Michael E. Smith, CC, a cura di Simone Menegoi e Tommaso Pasquali, Palazzo Bentivoglio, Bologna, 2025 ph. Carlo Favero
C’è una chiave teorica particolarmente fertile per entrare in CC di Michael E. Smith a Palazzo Bentivoglio, ed è quella indicata da Gli oggetti desueti nelle immagini della letteratura di Francesco Orlando. Nel suo saggio, Orlando individua negli oggetti marginali, obsoleti, fuori uso o sospesi tra funzione e abbandono una straordinaria capacità di condensare tempo, memoria e inconscio: cose apparentemente mute che, proprio perché sottratte all’efficienza, diventano cariche di senso.
È esattamente in questa zona ambigua – tra residuo e presenza, tra uso e attesa – che si colloca questa mostra di Smith, curata da Simone Menegoi e Tommaso Pasquali. Un percorso che parte già dal cortile e si snoda nei sotterranei di Palazzo Bentivoglio in cui l’artista americano costruisce un itinerario a tratti non semplice anche nella fruizione.

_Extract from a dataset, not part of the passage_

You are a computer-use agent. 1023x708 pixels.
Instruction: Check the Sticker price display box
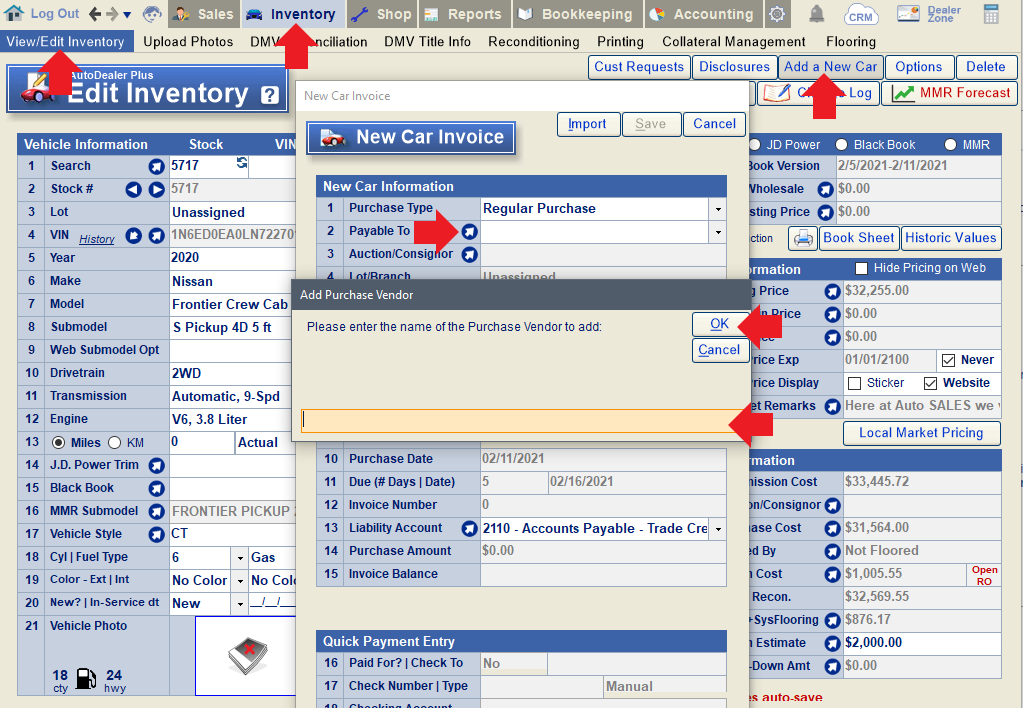tap(855, 383)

Gli oggetti che incontriamo non reclamano attenzione: la insinuano. Palloncini pieni d’acqua dentro un mastello di plastica, visori per la realtà virtuale resi inservibili, indumenti, canestri, lampade, strumenti tecnici, chitarre giocattolo quasi nascoste. Cose seriali, povere, spesso nuove, talvolta ancora imballate. Non rovine, non reliquie, ma oggetti prima dell’uso o dopo il senso, colti in una sospensione che li rende inquietanti.
Se per Orlando l’oggetto desueto è ciò che ritorna come sintomo – portatore di un passato che non passa – Smith lavora su un presente che nasce già come scarto. Le sue opere non raccontano la nostalgia dell’uso perduto, bensì la fragilità simbolica della merce contemporanea: oggetti che non hanno ancora accumulato storia e che proprio per questo appaiono vuoti, intercambiabili, quasi anonimi. È un’archeologia del presente, dove il tempo non stratifica ma evapora.

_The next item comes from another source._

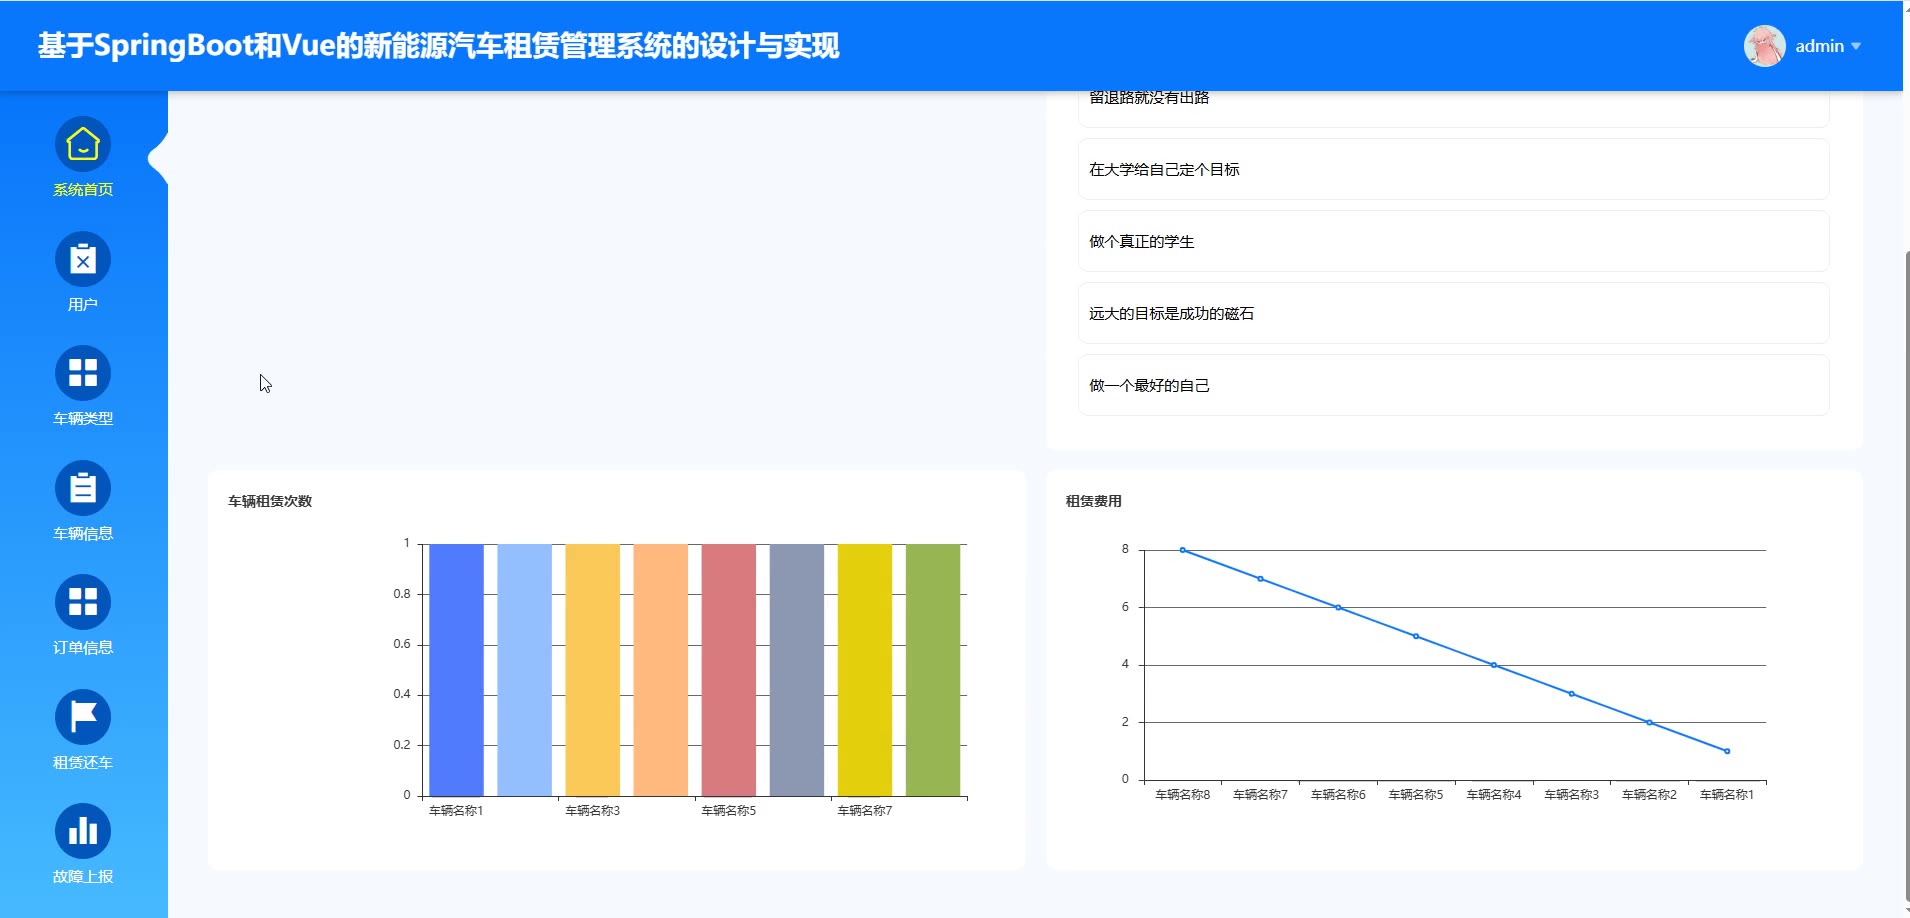
Task: Select the 故障上报 bar chart icon
Action: point(83,832)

Il percorso espositivo amplifica questa condizione. La mostra non si limita a occupare i sotterranei: li trasforma in un dispositivo percettivo. La luce è rarefatta, discontinua; i passaggi sono bassi e a volte nel buio: lo sguardo è costretto a rallentare, a cercare. Smith sovverte consapevolmente il paradigma del white cube, sostituendo alla trasparenza museale un’esperienza di incertezza. Come negli spazi descritti da Orlando, anche qui l’oggetto non si offre frontalmente: si scopre di lato, ai margini, spesso quando sembra non esserci nulla da vedere.

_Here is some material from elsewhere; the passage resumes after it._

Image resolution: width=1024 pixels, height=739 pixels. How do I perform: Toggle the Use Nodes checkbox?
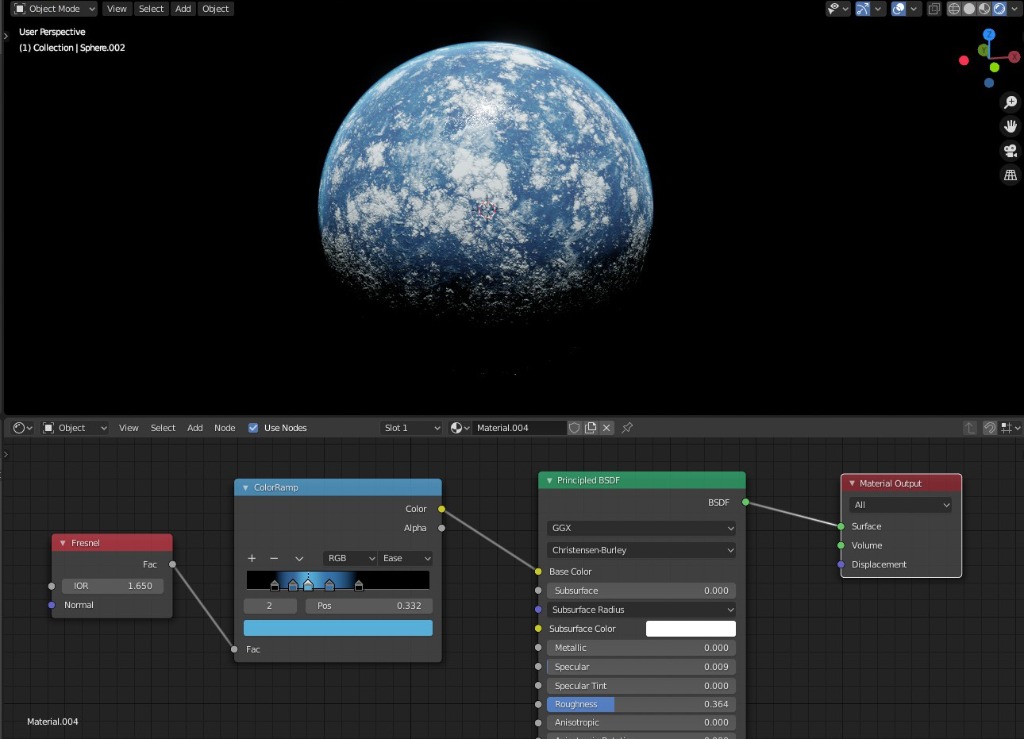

Alcune opere introducono una dimensione narrativa sottile, quasi sarcastica. I visori di Untitled alludono al narcisismo digitale e all’ossessione per l’immagine di sé; bricks in my pillow (Laura Dukes) oscilla tra letto disfatto e corpo smembrato da cartoon, tenendo insieme tenerezza e perturbante: è una grande installazione sperimentata per la prima volta dall’artista. Altro punto focale della mostra è il pallone da basket appeso rasoterra che evoca una testa umana, trasformando un oggetto ludico in una presenza vulnerabile, quasi un autoritratto surreale dello stesso artista. È una poetica dell’anti-eroico, dove ogni possibile pathos viene immediatamente sabotato.
La musica – folk, blues, jazz – citata nei titoli, agisce come principio strutturale più che come riferimento tematico: improvvisazione, variazione, pause, silenzi. Anche qui il parallelismo con Orlando è evidente: come nella letteratura, l’oggetto diventa un motivo che ritorna, si trasforma, cambia di statuto a seconda del contesto.
Il momento conclusivo della mostra, hello walls demo, chiarisce ulteriormente questa tensione. I cristalli di selenite, materiale legato alla storia muraria di Bologna, diffondono la luce laser come fibre ottiche, mettendo in dialogo archeologia e tecnologia, materia geologica e immaterialità digitale. Lo spazio quasi vuoto non è una sottrazione, ma una rivelazione: l’architettura stessa diventa oggetto, corpo, memoria attiva.
In CC lo spettatore è chiamato a un esercizio di attenzione che ha qualcosa di etico oltre che estetico. “See see”, come suggerisce la pronuncia del titolo: guarda meglio, guarda due volte. Smith non chiede di interpretare, ma di sostare. Come negli oggetti desueti di Orlando, ciò che conta non è ciò che le cose sono, ma ciò che trattengono: un tempo inespresso, una funzione mancata, una promessa che non si compie.
Ne risulta una mostra asciutta, radicale, profondamente coerente con lo spazio che la ospita. Un’esperienza che trasforma il quotidiano e il marginale in strumenti critici, e che restituisce all’oggetto – anche al più insignificante – la capacità di abitare e resistere oltre il tempo.